Open unshakenme opened 1 year ago
I think I have an interesting idea, but it would need a coder to help.
A big issue with taking psychedelics for the first time is the idea of psychedelic anxiety syndrome i.e. people become quite nervous because they've heard different stories surrounding psychedelics. They start to concentrate on the various risks instead of thinking in relative terms. A lot of scientists like Carhartt-Harris have recently been exploring out of the people who have taken psychedelics what personal characteristics are related to an increased risk of adverse effects. This has led to the best practice publication of what they call exclusion criteria for psychedelic clinical trials. i.e. if you have a certain characteristic, such as schizophrenia, you will be barred from entering in the clinical trials as you would have a high probability of having an adverse effects.
I work in a cooperative that has collected these exclusion criteria together, see here. Each exclusion, for instance, Personality Disorder (PD), has an associated, standardised screening questionnaire, for PD it's the McLean Screening Instrument. This is openly available online (https://novopsych.com.au/assessments/diagnosis/mclean-screening-instrument-for-bpd-msi-bpd/).
The idea would be to list all of the exclusions, and corresponding tests, like this:
The idea would be someone who is nervous about taking psychedelics would go to a site and see the above 4+ tests and then do them sequentially, at the end of which a report is generated which would give them an overall risk of adverse effects.
I think this is a great idea! I'm curious why Hamilton Depression Rating Scale vs. the standarized PHQ-9 for depression screening?
I took a look at your website list of exclusion criteria and also have some questions about a few items on the list (namely 2 re: ketamine and 4 re: therapy?). While I would understand how these may be relevant for research purposes (so as not to skew results), I don't understand why they would matter for general integration therapy purposes.

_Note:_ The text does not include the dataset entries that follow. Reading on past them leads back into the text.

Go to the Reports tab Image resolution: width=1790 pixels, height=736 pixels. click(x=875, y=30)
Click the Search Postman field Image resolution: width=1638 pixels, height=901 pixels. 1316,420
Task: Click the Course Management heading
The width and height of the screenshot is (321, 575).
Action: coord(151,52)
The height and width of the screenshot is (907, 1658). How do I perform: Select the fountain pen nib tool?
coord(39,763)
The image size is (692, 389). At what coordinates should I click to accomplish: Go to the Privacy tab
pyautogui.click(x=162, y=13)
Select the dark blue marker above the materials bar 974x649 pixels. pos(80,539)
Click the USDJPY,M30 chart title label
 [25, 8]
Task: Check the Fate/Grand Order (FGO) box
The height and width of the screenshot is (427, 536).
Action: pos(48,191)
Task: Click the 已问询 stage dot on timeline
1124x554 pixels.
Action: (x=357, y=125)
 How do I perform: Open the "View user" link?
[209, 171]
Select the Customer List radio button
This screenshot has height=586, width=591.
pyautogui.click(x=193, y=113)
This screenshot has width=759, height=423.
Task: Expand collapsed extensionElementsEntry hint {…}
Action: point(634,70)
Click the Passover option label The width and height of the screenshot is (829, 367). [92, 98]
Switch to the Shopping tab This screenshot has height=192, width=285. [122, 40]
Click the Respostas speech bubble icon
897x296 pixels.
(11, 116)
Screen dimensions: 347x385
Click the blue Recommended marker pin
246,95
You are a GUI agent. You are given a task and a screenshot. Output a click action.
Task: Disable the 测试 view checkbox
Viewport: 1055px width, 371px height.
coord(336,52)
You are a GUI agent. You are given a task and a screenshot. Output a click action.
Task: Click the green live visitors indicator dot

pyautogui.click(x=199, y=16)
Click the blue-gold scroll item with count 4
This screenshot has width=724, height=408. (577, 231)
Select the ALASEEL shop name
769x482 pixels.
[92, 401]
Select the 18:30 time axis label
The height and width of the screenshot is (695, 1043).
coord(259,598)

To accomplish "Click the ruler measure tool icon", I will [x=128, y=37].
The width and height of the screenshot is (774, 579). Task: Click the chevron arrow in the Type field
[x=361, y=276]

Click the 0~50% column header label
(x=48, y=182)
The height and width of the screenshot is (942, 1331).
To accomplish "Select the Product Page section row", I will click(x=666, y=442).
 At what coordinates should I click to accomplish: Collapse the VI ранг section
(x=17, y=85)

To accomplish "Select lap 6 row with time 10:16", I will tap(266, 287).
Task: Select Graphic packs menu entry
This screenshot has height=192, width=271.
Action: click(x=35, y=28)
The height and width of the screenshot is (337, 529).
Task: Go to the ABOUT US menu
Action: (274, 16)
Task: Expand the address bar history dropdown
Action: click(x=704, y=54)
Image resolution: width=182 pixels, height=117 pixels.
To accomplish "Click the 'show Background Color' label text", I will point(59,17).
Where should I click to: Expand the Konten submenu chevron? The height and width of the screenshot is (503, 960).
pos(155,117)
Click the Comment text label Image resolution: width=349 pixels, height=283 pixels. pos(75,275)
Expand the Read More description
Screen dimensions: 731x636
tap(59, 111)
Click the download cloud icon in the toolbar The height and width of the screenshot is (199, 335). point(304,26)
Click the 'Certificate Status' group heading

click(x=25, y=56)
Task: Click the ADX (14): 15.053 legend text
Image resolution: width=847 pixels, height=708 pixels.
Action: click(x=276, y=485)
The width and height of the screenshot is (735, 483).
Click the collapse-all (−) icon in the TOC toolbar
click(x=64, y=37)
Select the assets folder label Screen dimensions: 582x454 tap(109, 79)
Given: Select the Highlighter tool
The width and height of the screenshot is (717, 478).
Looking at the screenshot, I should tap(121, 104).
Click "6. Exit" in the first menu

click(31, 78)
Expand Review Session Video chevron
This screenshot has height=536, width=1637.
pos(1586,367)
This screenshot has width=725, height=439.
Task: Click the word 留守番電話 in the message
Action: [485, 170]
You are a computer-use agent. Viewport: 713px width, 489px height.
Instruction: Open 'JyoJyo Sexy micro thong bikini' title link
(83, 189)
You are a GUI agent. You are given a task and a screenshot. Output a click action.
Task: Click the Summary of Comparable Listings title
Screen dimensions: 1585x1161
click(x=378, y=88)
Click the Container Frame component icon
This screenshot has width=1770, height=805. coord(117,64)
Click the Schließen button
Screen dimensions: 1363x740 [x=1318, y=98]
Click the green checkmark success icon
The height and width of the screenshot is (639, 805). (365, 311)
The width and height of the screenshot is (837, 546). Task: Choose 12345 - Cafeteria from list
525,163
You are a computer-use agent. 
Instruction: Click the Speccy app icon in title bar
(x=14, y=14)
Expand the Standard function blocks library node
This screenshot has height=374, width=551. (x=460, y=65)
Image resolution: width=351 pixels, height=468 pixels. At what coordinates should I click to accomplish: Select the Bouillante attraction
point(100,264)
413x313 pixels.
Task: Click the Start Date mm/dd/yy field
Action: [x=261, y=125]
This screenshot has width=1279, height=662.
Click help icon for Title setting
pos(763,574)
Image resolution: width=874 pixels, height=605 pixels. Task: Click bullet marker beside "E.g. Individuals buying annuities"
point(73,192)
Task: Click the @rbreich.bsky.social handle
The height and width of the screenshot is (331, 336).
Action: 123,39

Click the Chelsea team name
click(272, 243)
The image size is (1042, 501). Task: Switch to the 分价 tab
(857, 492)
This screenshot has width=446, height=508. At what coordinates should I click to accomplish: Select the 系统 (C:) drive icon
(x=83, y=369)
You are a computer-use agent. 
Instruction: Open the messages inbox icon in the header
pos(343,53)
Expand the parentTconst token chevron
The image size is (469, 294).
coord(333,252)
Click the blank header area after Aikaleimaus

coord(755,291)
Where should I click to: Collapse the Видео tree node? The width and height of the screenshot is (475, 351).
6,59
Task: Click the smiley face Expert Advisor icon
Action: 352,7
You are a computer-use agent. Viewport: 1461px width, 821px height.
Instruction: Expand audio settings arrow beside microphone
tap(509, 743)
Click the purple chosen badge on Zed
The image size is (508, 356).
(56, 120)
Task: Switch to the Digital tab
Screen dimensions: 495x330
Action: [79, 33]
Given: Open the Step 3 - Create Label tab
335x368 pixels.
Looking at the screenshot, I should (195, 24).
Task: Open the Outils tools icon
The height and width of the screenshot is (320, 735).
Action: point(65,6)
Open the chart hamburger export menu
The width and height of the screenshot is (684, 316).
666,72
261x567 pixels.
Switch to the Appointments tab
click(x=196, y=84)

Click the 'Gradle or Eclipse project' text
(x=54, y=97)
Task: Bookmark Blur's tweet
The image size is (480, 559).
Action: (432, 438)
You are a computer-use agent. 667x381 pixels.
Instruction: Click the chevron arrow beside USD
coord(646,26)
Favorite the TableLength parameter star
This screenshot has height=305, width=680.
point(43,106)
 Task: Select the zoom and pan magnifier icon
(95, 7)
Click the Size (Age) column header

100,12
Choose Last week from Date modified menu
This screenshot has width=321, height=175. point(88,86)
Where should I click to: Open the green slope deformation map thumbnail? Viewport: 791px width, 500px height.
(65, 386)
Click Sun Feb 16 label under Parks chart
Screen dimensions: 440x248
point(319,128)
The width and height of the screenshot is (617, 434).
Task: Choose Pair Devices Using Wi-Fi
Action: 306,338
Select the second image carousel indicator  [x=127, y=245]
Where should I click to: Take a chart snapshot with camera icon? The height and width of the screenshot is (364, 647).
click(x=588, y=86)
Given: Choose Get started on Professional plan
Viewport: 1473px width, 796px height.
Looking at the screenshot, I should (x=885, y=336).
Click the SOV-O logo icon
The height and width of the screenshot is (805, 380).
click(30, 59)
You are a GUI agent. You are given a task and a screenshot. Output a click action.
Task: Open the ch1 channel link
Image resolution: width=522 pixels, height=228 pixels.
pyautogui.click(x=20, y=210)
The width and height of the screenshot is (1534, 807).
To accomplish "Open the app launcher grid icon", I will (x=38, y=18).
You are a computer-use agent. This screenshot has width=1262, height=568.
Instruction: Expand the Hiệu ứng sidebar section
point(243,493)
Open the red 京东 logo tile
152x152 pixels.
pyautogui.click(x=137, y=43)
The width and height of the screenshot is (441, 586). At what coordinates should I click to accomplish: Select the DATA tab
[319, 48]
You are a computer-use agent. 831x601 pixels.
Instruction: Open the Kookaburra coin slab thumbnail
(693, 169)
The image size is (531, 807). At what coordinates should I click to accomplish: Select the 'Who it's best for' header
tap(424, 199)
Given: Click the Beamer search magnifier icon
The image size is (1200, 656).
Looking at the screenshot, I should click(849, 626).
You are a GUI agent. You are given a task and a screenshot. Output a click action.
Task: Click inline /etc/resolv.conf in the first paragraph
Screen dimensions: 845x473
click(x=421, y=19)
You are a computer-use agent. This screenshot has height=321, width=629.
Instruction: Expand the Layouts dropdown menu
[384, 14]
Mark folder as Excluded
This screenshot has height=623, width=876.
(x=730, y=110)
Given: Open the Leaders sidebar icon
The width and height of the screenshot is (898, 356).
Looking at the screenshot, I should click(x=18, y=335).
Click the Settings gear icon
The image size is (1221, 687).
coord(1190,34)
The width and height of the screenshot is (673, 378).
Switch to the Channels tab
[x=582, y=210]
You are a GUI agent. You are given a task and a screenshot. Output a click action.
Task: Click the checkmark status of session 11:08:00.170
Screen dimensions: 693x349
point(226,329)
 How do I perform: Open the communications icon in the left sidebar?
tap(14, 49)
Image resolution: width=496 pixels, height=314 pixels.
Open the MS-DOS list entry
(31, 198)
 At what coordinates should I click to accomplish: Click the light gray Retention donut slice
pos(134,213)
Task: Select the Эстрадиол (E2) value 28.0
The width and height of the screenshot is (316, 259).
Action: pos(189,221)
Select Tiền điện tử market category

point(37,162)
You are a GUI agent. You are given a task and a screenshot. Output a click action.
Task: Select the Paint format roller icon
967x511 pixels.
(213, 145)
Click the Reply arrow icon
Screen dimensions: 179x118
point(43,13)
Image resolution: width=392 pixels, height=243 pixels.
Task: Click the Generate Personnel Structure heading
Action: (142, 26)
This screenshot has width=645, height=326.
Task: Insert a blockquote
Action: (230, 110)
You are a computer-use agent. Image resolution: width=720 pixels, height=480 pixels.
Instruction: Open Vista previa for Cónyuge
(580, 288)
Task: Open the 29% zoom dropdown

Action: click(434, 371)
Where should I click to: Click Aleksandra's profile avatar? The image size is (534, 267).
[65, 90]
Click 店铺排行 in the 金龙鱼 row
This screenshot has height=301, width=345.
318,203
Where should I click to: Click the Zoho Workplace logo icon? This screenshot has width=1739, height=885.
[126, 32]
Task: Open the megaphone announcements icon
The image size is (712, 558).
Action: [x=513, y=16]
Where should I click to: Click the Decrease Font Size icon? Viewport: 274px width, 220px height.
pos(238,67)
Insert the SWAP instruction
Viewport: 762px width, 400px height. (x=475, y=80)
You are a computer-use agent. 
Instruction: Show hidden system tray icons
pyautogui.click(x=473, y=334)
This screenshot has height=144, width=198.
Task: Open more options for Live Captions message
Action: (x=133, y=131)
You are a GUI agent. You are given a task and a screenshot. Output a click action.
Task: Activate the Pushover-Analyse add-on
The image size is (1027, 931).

Good point I guess the PHQ9 would be better as it's self-administered, Ive added this to the main project page: https://burnzero.com/Psychedelic_Therapy_Risk_Analysis_Tool
The exclusion of ketamine therapy was really to control the end results, i.e. so that the recorded end effect of whatever psychedelic is taken and not potentially the effects of another psychoactive.
As for 4, this is here as, if a patient is undergoing a type of talk therapy which in the opinion of the psych administering is keeping them above self harm, its good to exclude people as you wouldn't want to disturb current, stable therapy.
To avoid spamming other Issue topics, let's use this Issue to discuss new ideas/suggestions/critiques as they come up.